Primacor (Milrinone)
- type 3 phosphodiesterase inhibitor (PDI), positive inotrope
- increases cAMP and therefore Ca2+ concentration in cardiomyocytes
- used in acute heart failure when other inotropes are ineffective.
Describe the roles of Angiotensin inhibitors (ACEIs and ARBs) in the management of heart failure
they reduce both preload (reduces congestion) and afterload (improves SV) while slowing cardiac remodelling. ARBs are generally less effective in HF than ACE inhibitors
Common drug types used in the management of acute heart failure are:
- IV vasodilators (nitrates/hydralazine)
- Diuretics
- Inotropic agents, esp. Dobutamine and Milrinone
- Oxygen
Common management of chronic systolic heart failure generally includes 3 classes of drugs:
A diuretic (loop), an angiotensin inhibitor, and a β - Blocker. Aldosterone antagonists may be added as needed
Use the table provided to organize drugs commonly used in managing heart failure
Which Beta-blockers have been shown to reduce mortality in heart failure?
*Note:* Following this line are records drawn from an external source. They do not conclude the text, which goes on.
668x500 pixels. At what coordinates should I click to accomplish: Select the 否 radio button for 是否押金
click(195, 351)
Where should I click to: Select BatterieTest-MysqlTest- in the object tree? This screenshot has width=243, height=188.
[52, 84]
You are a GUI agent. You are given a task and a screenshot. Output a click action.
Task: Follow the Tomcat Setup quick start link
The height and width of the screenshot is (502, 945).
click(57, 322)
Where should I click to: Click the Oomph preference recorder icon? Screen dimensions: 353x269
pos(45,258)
carvedilol, metoprolol, bisoprolol
Describe the MOA of nitric oxide donors in management of angina and hypertension
NO donors increase local concentrations of NO, which triggers increased intracellular cGMP production. cGMP causes decreased intracellular Ca2+ concentration which brings about smooth muscle relaxation and vasodilation
What determines the level of Ca2+ in cells? How does this differ between different cell types?
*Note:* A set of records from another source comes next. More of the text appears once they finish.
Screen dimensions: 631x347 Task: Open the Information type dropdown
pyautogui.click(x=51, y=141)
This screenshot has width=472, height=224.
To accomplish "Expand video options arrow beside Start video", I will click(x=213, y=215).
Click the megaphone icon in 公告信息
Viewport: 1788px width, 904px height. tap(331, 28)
- cAMP concentration determines Ca2+ level
- In cardiomyocytes and pacemaker cells, cAMP levels correlate positively with Ca2+ concentration. The opposite is true in smooth muscle cells explaining how the same types of receptor (Gs GPCRs) can have opposite effects in different cells when stimulated.
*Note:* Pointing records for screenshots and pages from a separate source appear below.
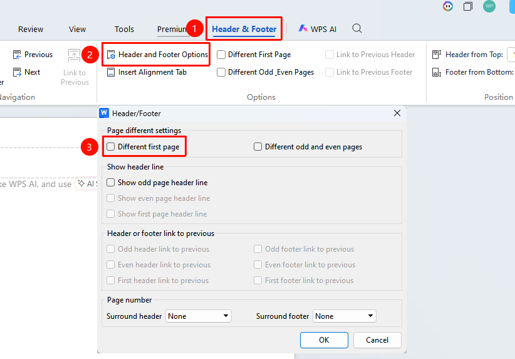Check Different odd and even pages in dialog
This screenshot has width=515, height=359.
258,146
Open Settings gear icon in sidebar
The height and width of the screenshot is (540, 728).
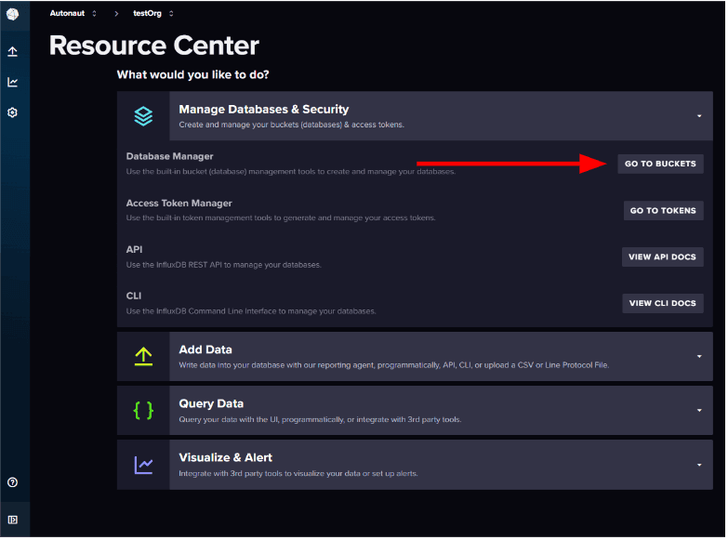click(13, 112)
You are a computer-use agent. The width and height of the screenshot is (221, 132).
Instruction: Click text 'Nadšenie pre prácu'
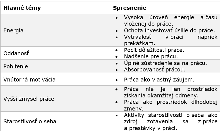click(x=151, y=57)
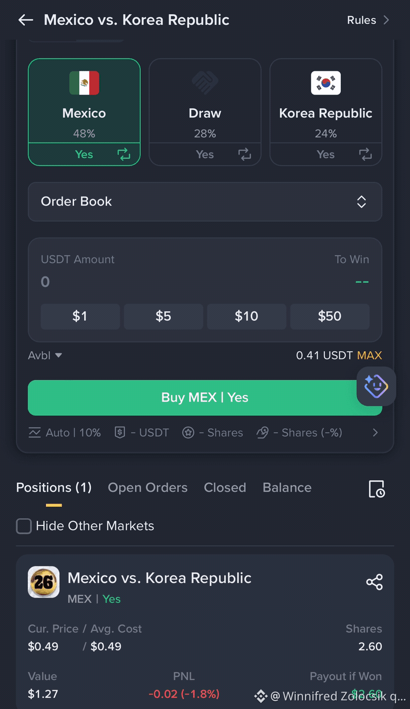Open the order history clock icon
This screenshot has height=709, width=410.
377,489
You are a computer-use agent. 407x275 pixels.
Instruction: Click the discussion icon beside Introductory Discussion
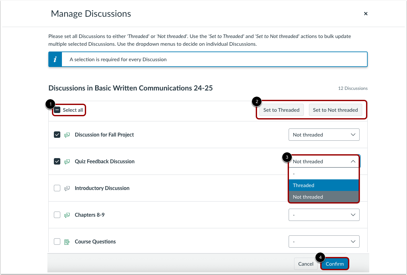[x=67, y=188]
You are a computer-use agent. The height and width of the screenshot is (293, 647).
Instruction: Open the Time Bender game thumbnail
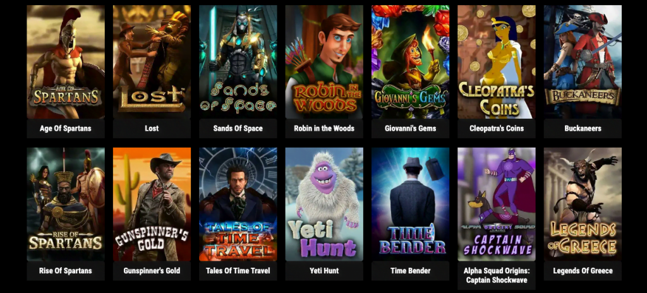click(x=411, y=204)
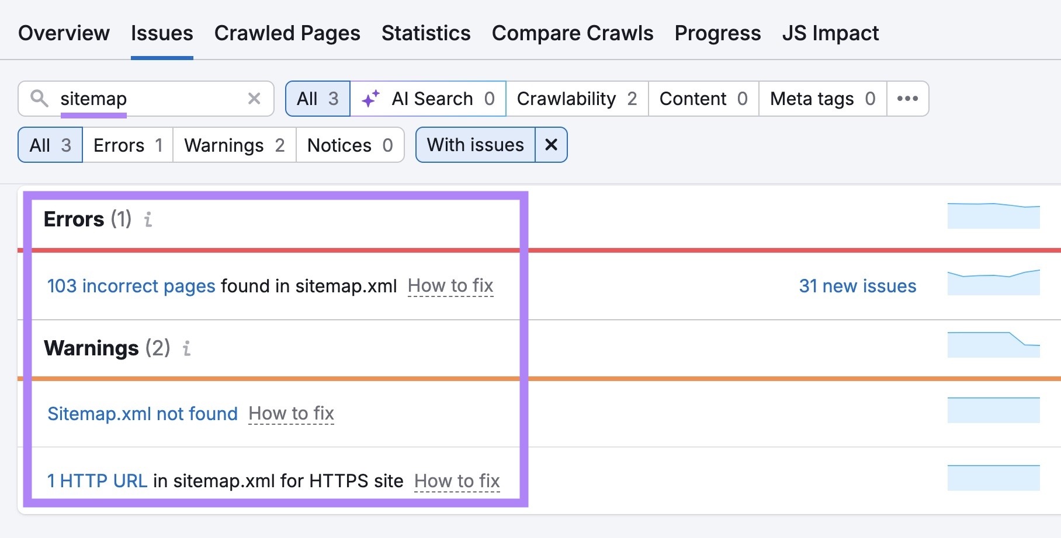Filter issues to show only Errors
1061x538 pixels.
pyautogui.click(x=127, y=145)
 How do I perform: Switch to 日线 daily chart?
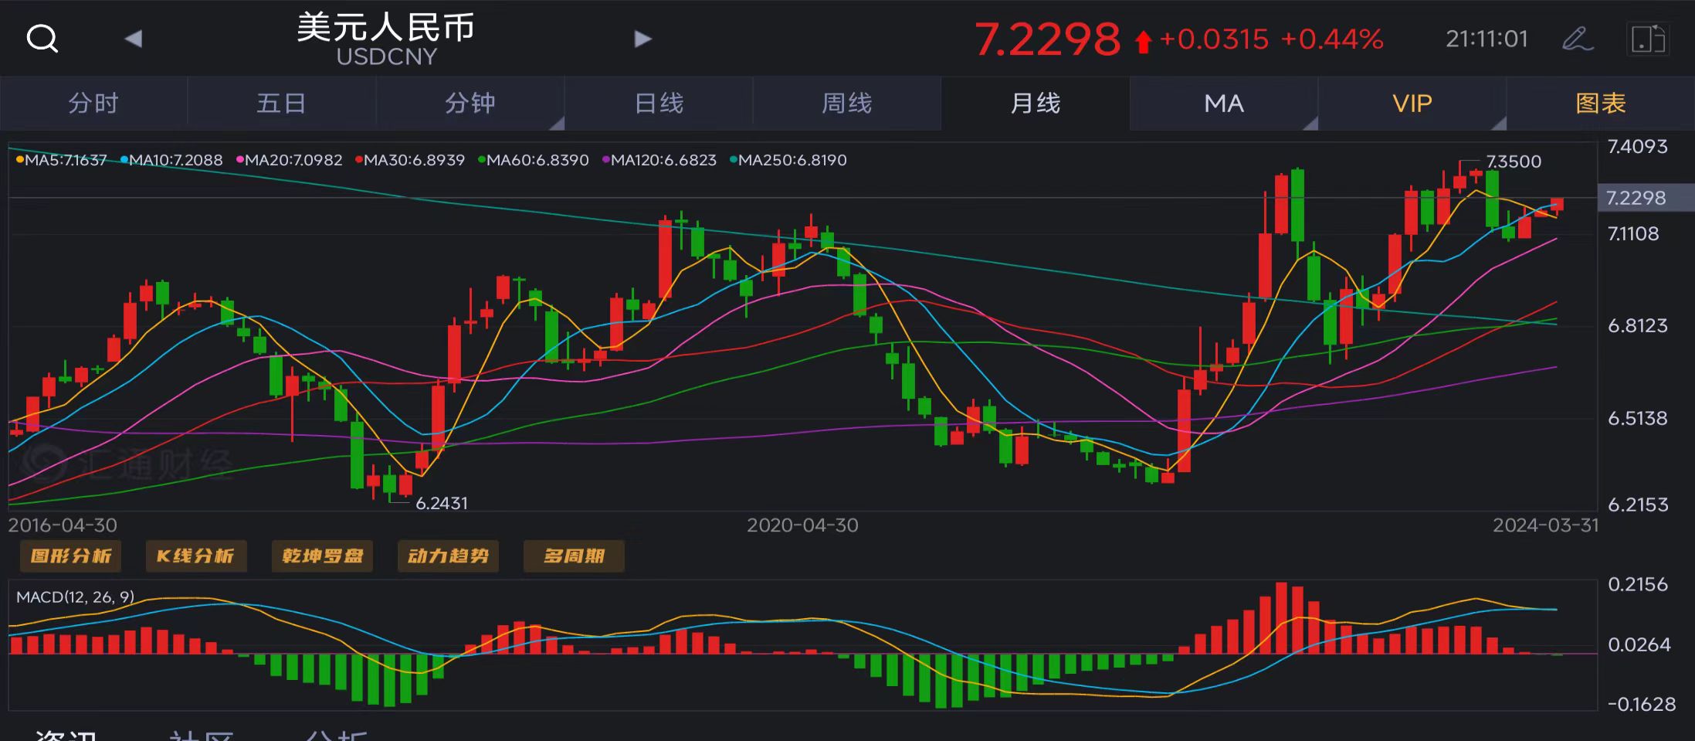tap(659, 104)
- Ex: both beta-1 and beta-2 receptors are Gs GPCRs but have opposite effects on calcium levels when stimulated
Describe the locations and functions of V1 and V2 receptors for ADH
- V1 receptors are found in vascular smooth muscle. Activation causes vasoconstriction
- V2 receptors are found in the basolateral membrane of the kidney tubules. Stimulation leads to aquaporin insertion and increased water retention
- The result of V1 and V2 activation is increased circulating volume and vasoconstriction leading to increased BP
Which class of diuretics are referred to as “low-ceiling” diuretics?
thiazides
Why are beta1-blockers better at reducing BP than alpha1-blockers?
Because alpha1 blockers cause reflex tachycardia, leading to increased CO and BP. Beta1-blockers inhibit reflex tachycardia directly, while alpha1-blockers have no direct cardiac effect.